At a complete loss, Petrovich started to explain patiently how he fashioned trousers and dresses. “After measuring the person, I make a pattern, which I lay on the cloth and copy with chalk. Then I take my scissors . . .”
Irina interrupted. “Answer the question!”
A terrified Petrovich replied weakly, “I don’t always get what I think I deserve, but then the customer is always right.”
“So you believe that the buyer and not the worker determines the worth of a thing?”
“I know only what I know. If I ask for too much, I don’t get paid.” He shrugged. “So I take what’s given to me.”
“Under socialism a worker should be paid a fair exchange for his labor. If you are not, you should complain to the party, which will act on your behalf. That is one of the glories of socialism.”
“If I complained, no one would come to my shop. You see . . .” He pau
sed. “What you say sounds good, but in practice . . .”
Irina rounded on Basil, wanting an explanation. “How could you allow any man or woman to be exploited?” She lit a cigarette. “In addition to having inaccurate records, you permit capitalism to flourish here in Brovensk. The Central Committee shall hear of this!”
A cowed Basil said that Irina’s presence would serve as a prod to purge from the party double-dealers, moral degenerates, exploiters, the undisciplined, and party officials who had been turning a blind eye to malfeasance and worse.

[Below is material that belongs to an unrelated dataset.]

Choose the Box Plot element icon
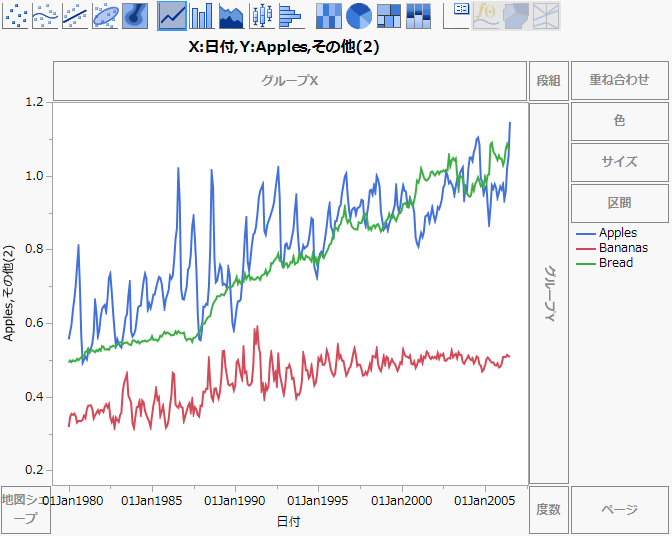672x536 pixels. click(261, 15)
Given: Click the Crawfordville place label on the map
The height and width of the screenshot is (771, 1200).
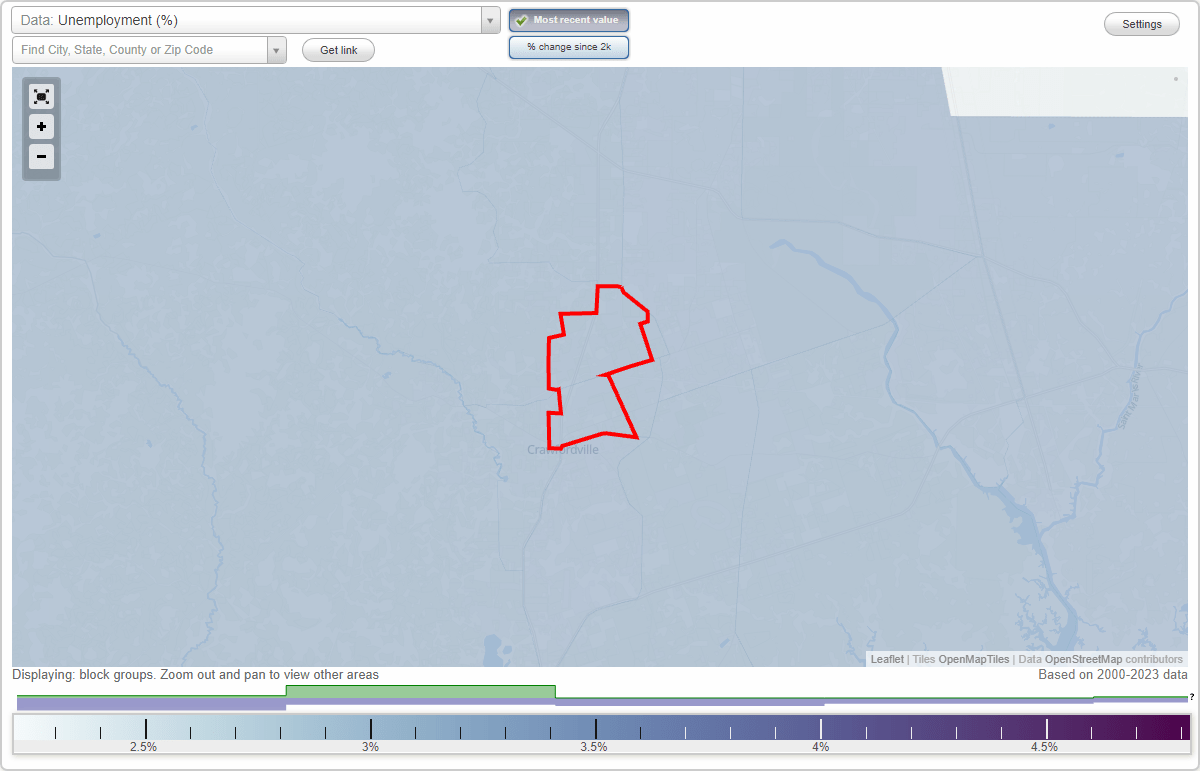Looking at the screenshot, I should [562, 449].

“Thank you for the wake-up call,” Basil said.
She studied him for several seconds, particularly his bull-like neck, which brought to mind fragments from Ivan Bunin: “The stud pinched the sagging skin under his chin, strangling him . . . his eyes shone from exertion . . . his face was livid . . . he saw his ridiculous self in the mirror.”
“Comrade, have you ever looked at yourself? Have you ever honestly assessed your behavior? I ask because I may have to recommend that you be removed as party secretary.”
Natasha stole a glance at Basil, who was shaking his head sadly and looking like a beaten dog. Even with all his posturing, he had tried to improve the lot of his town. She felt sorry for him. No one should have to suffer public humiliation. Couldn’t Irina have told him in private about her reservations? Why speak in front of others?
Kirill the baker had about him the sweet smell of cinnamon. His buns were a delicacy in Brovensk and carried by horse cart to nearby villages. Wisely, he came prepared, offering a sweet roll to each of the three people seated at the table. At first, Irina resisted, but the aroma finally drove her to enjoy the tastiest pastry she had ever eaten. Her mood immediately brightened.
“Tell us about your origins: your parents, their occupation, their house. According to the land records, a wealthy family, a noble one, owned thousands of acres not far from here. The family had six children, one of whom was christened Kirill. Kirill Glebovich Antsyforov, to be exact. You wouldn’t be the same person?”
The baker knew that the party had access to the church registry of births and deaths. He would just make matters worse if he denied coming from a noble family. To the shock of Basil and Natasha, he declared, “I am a bastard son, who has renounced his family. I even paid to have a personal statement printed in the newspapers.”